I think you covered it, Ian. I don't have anything to add to that.
So to add another point, if we see positive results in X-NOVA and proceed to registration studies, we would consider both monotherapy and adjunctive studies for future development. Regarding anhedonia, either Chris or Chris, can you share your thoughts on why it hasn't been used as a primary endpoint in development, even though it is appearing more frequently as an endpoint in many studies now?
I mean, if you take a look at the patients who meet the criteria for having moderate to severe depression, which is the case in the X-NOVA study, then it's very difficult to find a complete lack of anhedonia. In fact, that's a key feature of getting the diagnosis of MDD. They tend to lock together closely. As Ian just said, there’s been this increasing interest in anhedonia. I think your observation is more driven by people not focusing on it in the past, and now it's become clear that it's something worthy of treatment.
The only thing I can add is that when we go out and do market research, there's a consistent focus on primary efficacy endpoints around MADRS in this space. One can only assume that's in order to avoid deviating from a regulatory perspective on what gets ultimate FDA approval. We've seen increased interest on anhedonia as a component of the efficacy profile for these products, given that it's a comorbidity associated with depression, and we're eager to see how this unfolds in the coming years.
And our last question will come from Tim Lugo from William Blair.
For X-TOLE2 and 3, I know they're designed very similarly to X-TOLE. However, I think one of the defining features of X-TOLE was how many therapies those patients have failed. Now 1101 is an unknown asset as Xenon is a very well-known company within the community.
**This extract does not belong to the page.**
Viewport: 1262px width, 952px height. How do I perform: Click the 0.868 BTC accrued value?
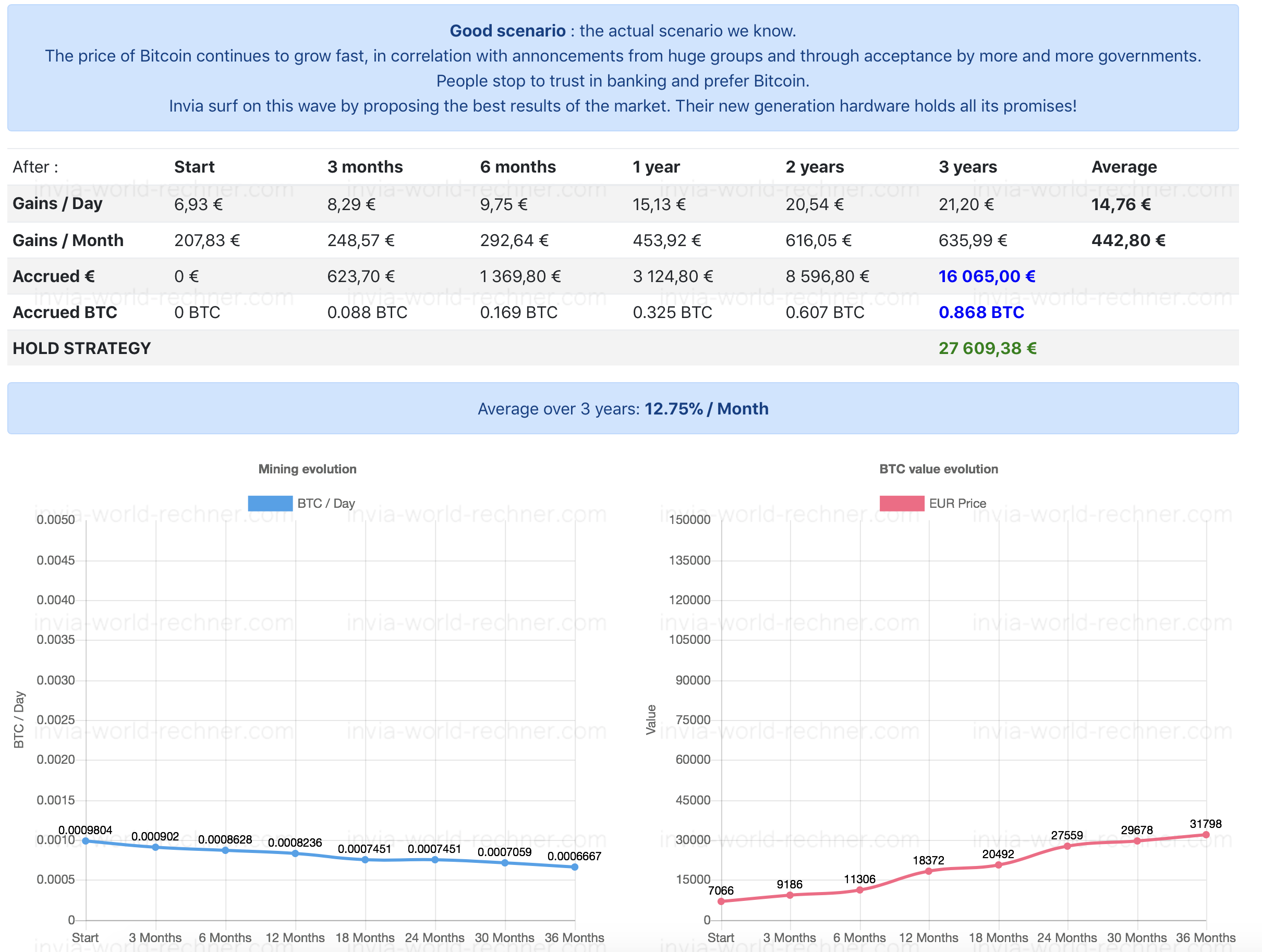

Can you just talk maybe how the baseline profiles of X-TOLE2 and 3 are lining up versus X-TOLE and maybe how that could swing what will eventually be the results coming from the study?
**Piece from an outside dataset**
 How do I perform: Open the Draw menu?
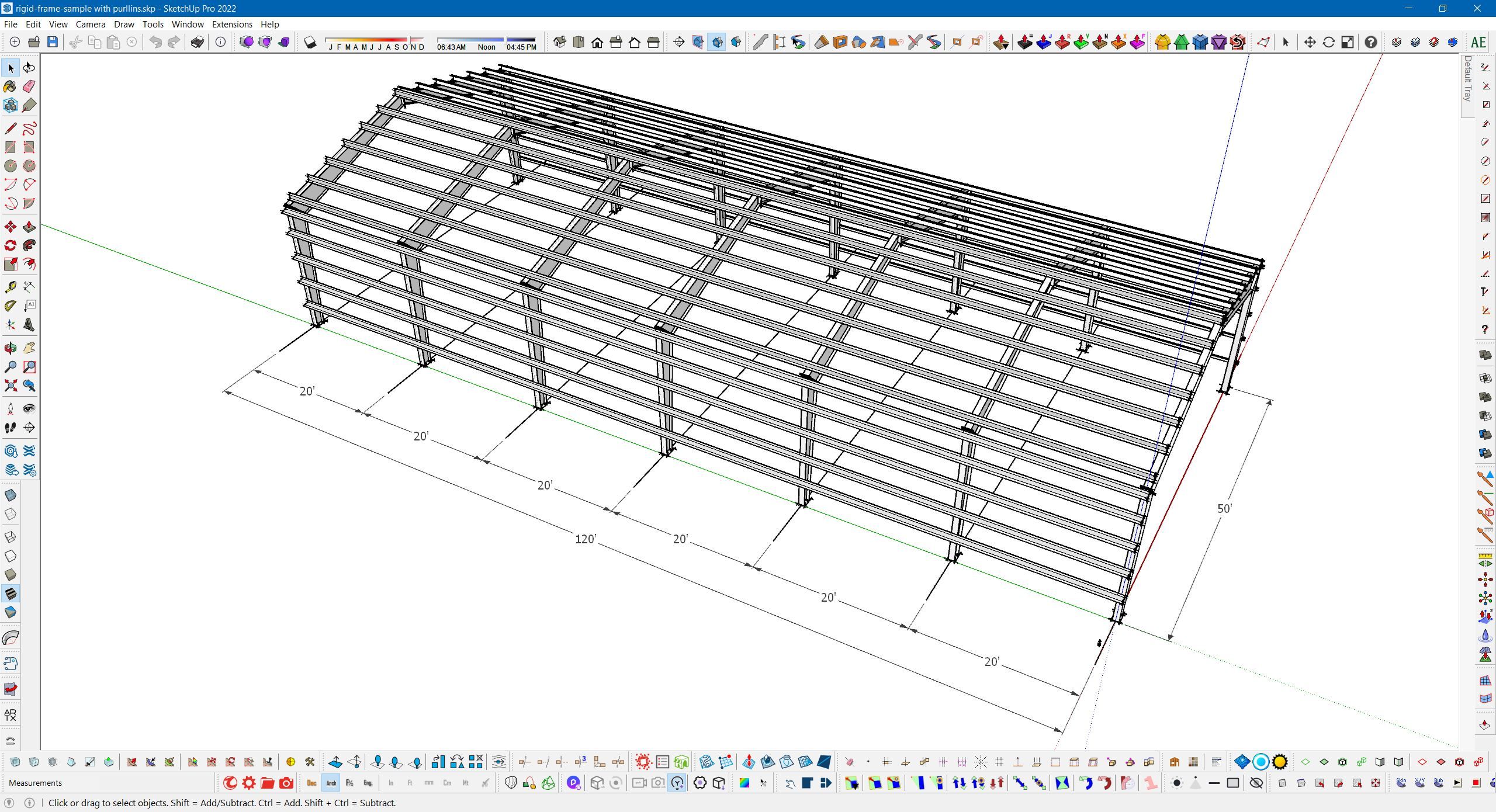pyautogui.click(x=124, y=25)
That's a really interesting question that we're absolutely monitoring. I don't think we have a lot to fan in today, but something that we'll be tracking. I'll get my perspective and then Chris Kenney, provide yours as well. X-TOLE2 and X-TOLE3 are designed after X-TOLE, obviously, the naming convention there was very deliberate. So it is the same inclusion-exclusion criteria for X-TOLE2 and 3 as compared to X-TOLE. But as you suggest, during X-TOLE, 1101 was an unknown molecule at that time. X-TOLE was run during the pandemic, and we got quite a severe patient population. When we look at the literature, we can't find another study where it was as severe a population as we trialed in X-TOLE. We look at three different measures: the number of drugs that patients had failed prior to the study, the number of background therapies they were on coming into the study, and the baseline seizure burden. There is a hypothesis that maybe X-TOLE2 and 3 will get a less severe patient population. We'll look at that, but we're not at a point right now to be able to comment on that. It's always difficult when you're running a study because those baseline characteristics are changing every day as you're enrolling more patients. But as we get closer to completing these studies, I think that would be something relevant for us to comment on. Chris, anything to add to that?
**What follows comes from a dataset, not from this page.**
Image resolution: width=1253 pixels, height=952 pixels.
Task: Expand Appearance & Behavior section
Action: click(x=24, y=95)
I just want to emphasize the importance of keeping an eye on the baseline characteristics of these studies as we go forward. That's something we always do because we want to make sure that the population is somewhat in keeping with what we're expecting. If not, then we want to be able to pivot and not wait till the end of the study to realize that.
Thank you. With that, this concludes today's conference call. Thank you for joining. You may now disconnect.